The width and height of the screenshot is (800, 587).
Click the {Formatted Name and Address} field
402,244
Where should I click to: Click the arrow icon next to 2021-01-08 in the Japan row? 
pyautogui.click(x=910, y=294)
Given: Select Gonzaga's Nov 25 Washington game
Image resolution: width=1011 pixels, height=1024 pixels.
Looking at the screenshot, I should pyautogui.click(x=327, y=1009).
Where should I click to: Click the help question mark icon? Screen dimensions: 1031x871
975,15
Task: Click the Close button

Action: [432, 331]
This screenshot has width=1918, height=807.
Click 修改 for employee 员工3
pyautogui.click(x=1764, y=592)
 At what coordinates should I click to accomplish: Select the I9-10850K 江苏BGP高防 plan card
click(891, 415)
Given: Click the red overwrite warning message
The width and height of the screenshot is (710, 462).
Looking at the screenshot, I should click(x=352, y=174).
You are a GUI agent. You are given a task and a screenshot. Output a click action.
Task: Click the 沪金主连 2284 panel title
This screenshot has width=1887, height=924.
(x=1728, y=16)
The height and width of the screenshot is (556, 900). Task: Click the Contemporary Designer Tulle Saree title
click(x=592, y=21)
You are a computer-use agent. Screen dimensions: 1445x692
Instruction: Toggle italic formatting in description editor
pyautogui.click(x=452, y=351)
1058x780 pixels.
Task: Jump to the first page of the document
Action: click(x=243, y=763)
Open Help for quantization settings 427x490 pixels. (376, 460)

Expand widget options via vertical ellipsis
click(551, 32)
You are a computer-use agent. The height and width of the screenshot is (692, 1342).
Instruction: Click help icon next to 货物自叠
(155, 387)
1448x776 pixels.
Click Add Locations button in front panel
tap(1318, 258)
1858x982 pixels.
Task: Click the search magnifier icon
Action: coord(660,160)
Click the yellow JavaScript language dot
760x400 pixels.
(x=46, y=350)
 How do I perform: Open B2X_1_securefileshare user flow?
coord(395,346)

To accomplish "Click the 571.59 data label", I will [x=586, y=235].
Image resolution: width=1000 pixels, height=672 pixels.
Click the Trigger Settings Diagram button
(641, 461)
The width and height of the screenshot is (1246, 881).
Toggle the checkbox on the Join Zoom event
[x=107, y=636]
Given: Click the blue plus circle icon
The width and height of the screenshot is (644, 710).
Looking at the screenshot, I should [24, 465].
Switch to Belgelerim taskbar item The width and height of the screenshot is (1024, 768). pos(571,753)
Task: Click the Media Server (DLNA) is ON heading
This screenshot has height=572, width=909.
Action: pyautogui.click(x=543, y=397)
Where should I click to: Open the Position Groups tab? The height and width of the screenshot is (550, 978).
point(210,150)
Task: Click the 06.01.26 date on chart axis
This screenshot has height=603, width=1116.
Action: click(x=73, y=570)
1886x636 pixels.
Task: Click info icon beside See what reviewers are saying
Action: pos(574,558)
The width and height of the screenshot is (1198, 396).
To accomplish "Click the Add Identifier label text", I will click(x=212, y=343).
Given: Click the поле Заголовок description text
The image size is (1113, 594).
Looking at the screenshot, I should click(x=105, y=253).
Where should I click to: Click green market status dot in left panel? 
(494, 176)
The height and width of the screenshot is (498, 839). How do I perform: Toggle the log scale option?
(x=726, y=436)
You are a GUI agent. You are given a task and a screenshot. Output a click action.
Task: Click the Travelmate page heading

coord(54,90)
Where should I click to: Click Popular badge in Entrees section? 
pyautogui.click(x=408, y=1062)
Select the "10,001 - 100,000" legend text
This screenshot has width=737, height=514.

----

[ACTION ITEM] Once you have read the records above, write them out again exactly.

[YOUR RESPONSE]
The width and height of the screenshot is (800, 587).
Click the {Formatted Name and Address} field
402,244
Where should I click to: Click the arrow icon next to 2021-01-08 in the Japan row? 
pyautogui.click(x=910, y=294)
Given: Select Gonzaga's Nov 25 Washington game
Image resolution: width=1011 pixels, height=1024 pixels.
Looking at the screenshot, I should pyautogui.click(x=327, y=1009).
Where should I click to: Click the help question mark icon? Screen dimensions: 1031x871
975,15
Task: Click the Close button

Action: [432, 331]
This screenshot has width=1918, height=807.
Click 修改 for employee 员工3
pyautogui.click(x=1764, y=592)
 At what coordinates should I click to accomplish: Select the I9-10850K 江苏BGP高防 plan card
click(891, 415)
Given: Click the red overwrite warning message
The width and height of the screenshot is (710, 462).
Looking at the screenshot, I should click(x=352, y=174).
You are a GUI agent. You are given a task and a screenshot. Output a click action.
Task: Click the 沪金主连 2284 panel title
This screenshot has width=1887, height=924.
(x=1728, y=16)
The height and width of the screenshot is (556, 900). Task: Click the Contemporary Designer Tulle Saree title
click(x=592, y=21)
You are a computer-use agent. Screen dimensions: 1445x692
Instruction: Toggle italic formatting in description editor
pyautogui.click(x=452, y=351)
1058x780 pixels.
Task: Jump to the first page of the document
Action: click(x=243, y=763)
Open Help for quantization settings 427x490 pixels. (376, 460)

Expand widget options via vertical ellipsis
click(551, 32)
You are a computer-use agent. The height and width of the screenshot is (692, 1342).
Instruction: Click help icon next to 货物自叠
(155, 387)
1448x776 pixels.
Click Add Locations button in front panel
tap(1318, 258)
1858x982 pixels.
Task: Click the search magnifier icon
Action: coord(660,160)
Click the yellow JavaScript language dot
760x400 pixels.
(x=46, y=350)
 How do I perform: Open B2X_1_securefileshare user flow?
coord(395,346)

To accomplish "Click the 571.59 data label", I will [x=586, y=235].
Image resolution: width=1000 pixels, height=672 pixels.
Click the Trigger Settings Diagram button
(641, 461)
The width and height of the screenshot is (1246, 881).
Toggle the checkbox on the Join Zoom event
[x=107, y=636]
Given: Click the blue plus circle icon
The width and height of the screenshot is (644, 710).
Looking at the screenshot, I should [24, 465].
Switch to Belgelerim taskbar item The width and height of the screenshot is (1024, 768). pos(571,753)
Task: Click the Media Server (DLNA) is ON heading
This screenshot has height=572, width=909.
Action: pyautogui.click(x=543, y=397)
Where should I click to: Open the Position Groups tab? The height and width of the screenshot is (550, 978).
point(210,150)
Task: Click the 06.01.26 date on chart axis
This screenshot has height=603, width=1116.
Action: click(x=73, y=570)
1886x636 pixels.
Task: Click info icon beside See what reviewers are saying
Action: pos(574,558)
The width and height of the screenshot is (1198, 396).
To accomplish "Click the Add Identifier label text", I will click(x=212, y=343).
Given: Click the поле Заголовок description text
The image size is (1113, 594).
Looking at the screenshot, I should click(x=105, y=253).
Where should I click to: Click green market status dot in left panel? 
(494, 176)
The height and width of the screenshot is (498, 839). How do I perform: Toggle the log scale option?
(x=726, y=436)
You are a GUI agent. You are given a task and a screenshot. Output a click action.
Task: Click the Travelmate page heading

coord(54,90)
Where should I click to: Click Popular badge in Entrees section? 
pyautogui.click(x=408, y=1062)
Select the "10,001 - 100,000" legend text
This screenshot has width=737, height=514.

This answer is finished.